Timothy Fayulu ne sait pas encore. Le jeune gardien de Sion jouera-t-il contre Lugano dimanche (16h00), après avoir très bien terminé l'année 2020 ? Fabio Grosso entretient encore le suspense.
Le choix se veut cornélien. Fabio Grosso ne s'est pas facilité la tâche en mettant au repos forcé Kevin Fickentscher, son numéro un habituel, pour les quatre derniers matchs avant Noël. Timothy Fayulu, 21 ans, a joué, mais a surtout performé contre Lucerne, Servette, Vaduz et Zurich.

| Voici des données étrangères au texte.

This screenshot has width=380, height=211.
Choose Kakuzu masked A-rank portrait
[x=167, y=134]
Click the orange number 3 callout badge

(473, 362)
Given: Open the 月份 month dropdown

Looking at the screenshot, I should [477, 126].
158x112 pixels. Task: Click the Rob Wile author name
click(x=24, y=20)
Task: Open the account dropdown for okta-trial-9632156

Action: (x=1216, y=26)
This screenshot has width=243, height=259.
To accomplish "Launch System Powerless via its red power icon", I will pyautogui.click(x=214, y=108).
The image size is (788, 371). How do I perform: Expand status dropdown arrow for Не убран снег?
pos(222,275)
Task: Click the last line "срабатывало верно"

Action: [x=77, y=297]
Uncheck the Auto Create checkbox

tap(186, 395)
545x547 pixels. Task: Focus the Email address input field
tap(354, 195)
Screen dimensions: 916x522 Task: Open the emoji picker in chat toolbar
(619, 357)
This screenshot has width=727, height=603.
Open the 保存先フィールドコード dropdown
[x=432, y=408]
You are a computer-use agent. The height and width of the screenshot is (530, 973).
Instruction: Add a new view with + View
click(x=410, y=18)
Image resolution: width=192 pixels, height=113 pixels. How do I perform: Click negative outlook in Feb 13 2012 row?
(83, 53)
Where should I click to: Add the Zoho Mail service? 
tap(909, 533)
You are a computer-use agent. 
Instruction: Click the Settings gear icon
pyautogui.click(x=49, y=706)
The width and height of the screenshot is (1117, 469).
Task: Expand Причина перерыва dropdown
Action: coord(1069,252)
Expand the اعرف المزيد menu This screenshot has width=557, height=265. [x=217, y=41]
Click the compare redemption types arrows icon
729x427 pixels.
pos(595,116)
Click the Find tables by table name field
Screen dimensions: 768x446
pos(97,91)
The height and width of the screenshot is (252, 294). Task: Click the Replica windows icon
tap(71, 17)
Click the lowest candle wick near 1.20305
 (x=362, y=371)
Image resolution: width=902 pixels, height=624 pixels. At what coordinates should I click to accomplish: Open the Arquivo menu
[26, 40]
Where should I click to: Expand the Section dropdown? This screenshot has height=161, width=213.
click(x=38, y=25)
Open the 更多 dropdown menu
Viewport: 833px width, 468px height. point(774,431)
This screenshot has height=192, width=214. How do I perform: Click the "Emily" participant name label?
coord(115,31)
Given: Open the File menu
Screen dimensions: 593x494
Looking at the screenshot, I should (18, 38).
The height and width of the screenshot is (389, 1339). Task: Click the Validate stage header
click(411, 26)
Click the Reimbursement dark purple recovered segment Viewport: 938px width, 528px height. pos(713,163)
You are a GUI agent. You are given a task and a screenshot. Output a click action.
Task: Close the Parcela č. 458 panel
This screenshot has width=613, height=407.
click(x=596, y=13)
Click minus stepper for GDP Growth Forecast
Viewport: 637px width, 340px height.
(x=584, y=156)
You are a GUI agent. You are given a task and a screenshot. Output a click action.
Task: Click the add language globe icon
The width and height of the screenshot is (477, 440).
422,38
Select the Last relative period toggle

Il se dit "prêt à être dans le 11 dimanche", histoire de poursuivre sur sa lancée.
Cinq points pris, mais surtout quatre buts encaissés alors que les statistiques avancées suggèrent qu'il aurait pu en subir trois de plus. Sur les onze matchs qui ont précédé, Fickentscher présente un bilan autrement moins glorieux. Cela n'étonne pas Sébastien Bichard, son ancien entraîneur en M21 du FC Sion: "A chaque fois que Tim (Fayulu) a joué, il a été bon", considère celui qui l'a également lancé en Super League (en mai 2019 lors d'un Grasshopper-Sion), lorsqu'il entraînait le club valaisan en duo avec Christian Zermatten.
Sion, sa "dernière chance"
Pourtant, Fayulu vient de loin. "A 17 ans, j'allais arrêter le foot pour me consacrer à un apprentissage de boulanger, se revoit le Genevois. Sion, c'était ma dernière chance d'être professionnel." Il l'a saisie. Car le parcours de l'international congolais est cabossé. "J'ai été forgé par tout ce que j'ai pu connaître dans ma vie qui n'a pas toujours été rose", note-t-il. Allusion par exemple à ses rendez-vous manqués avec l'élite au cours de sa formation, en raison d'un comportement pas toujours exemplaire. Quand Sion est venu le chercher, en janvier 2018, il jouait à l'Olympique de Genève, en 2e Ligue. Un football amateur duquel il a dû s'extirper.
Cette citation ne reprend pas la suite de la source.